_Working data_:
+ + + + + + +
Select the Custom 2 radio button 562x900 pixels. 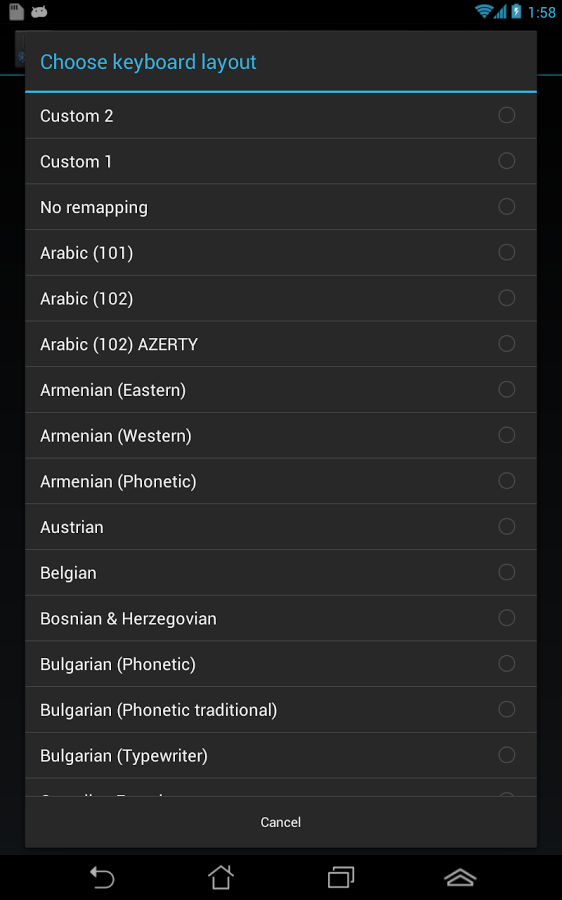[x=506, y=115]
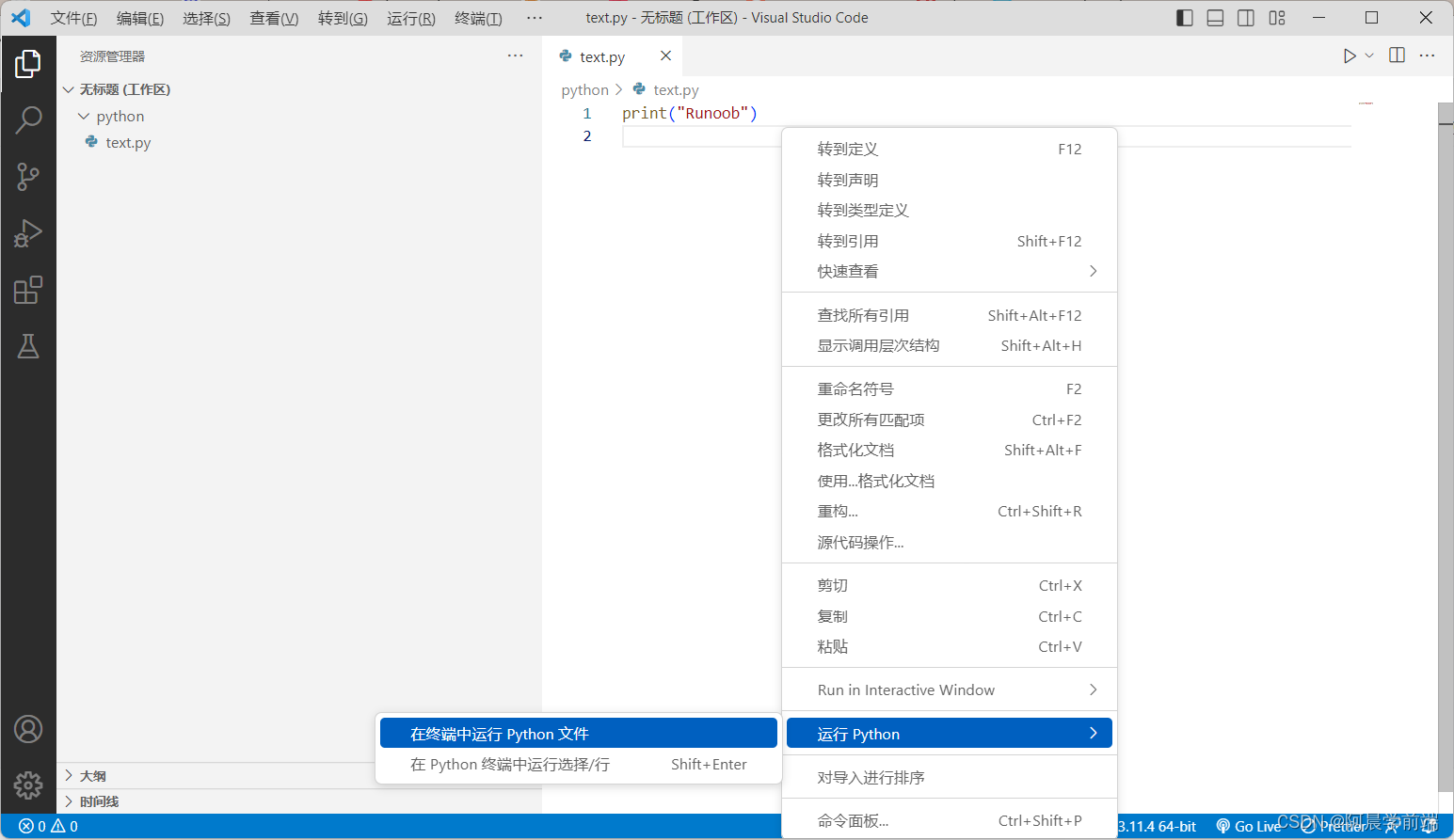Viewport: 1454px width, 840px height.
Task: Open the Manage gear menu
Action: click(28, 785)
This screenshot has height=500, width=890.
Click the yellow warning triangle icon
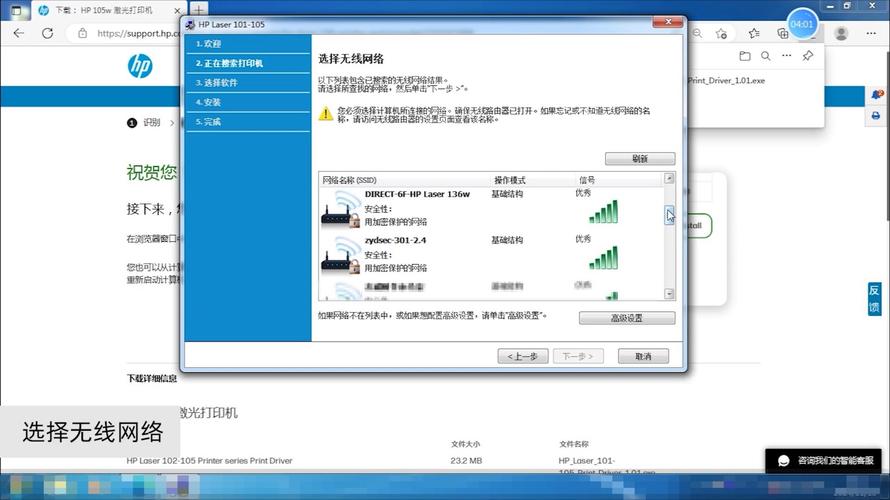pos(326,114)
+ + + + + + +
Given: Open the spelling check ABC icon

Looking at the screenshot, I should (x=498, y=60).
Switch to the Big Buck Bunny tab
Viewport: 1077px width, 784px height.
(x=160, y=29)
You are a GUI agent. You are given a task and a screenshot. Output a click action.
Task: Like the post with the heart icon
+ + + + + + +
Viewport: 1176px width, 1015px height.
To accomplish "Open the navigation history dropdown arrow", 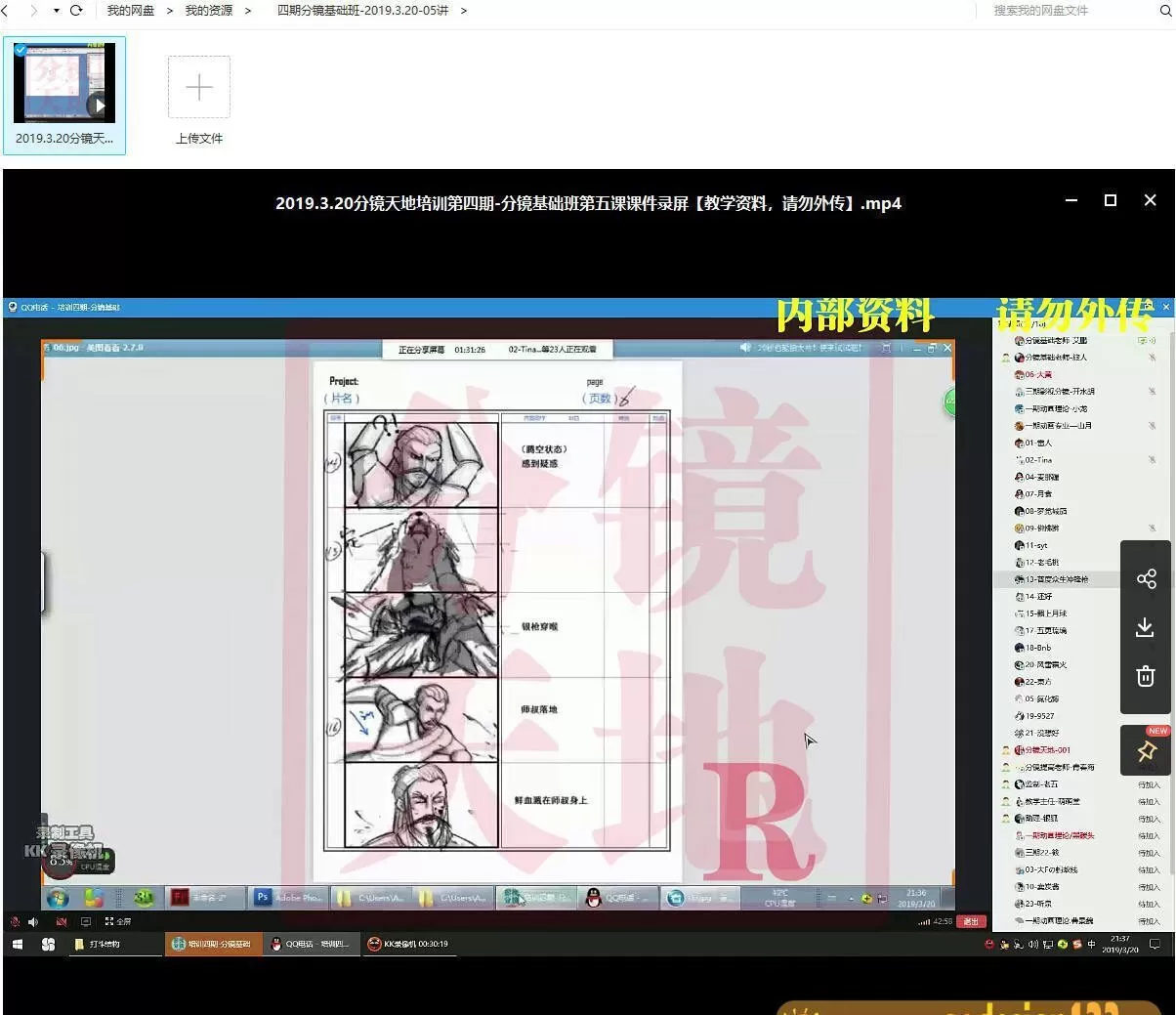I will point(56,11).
+ + + + + + +
_About this exercise_: Restate word for word the entries above from the line with "You are a GUI" through the line with "Task: Like the post with the heart icon", inclusive, leaving out everything else.

_Task output_:
You are a GUI agent. You are given a task and a screenshot. Output a click action.
Task: Like the post with the heart icon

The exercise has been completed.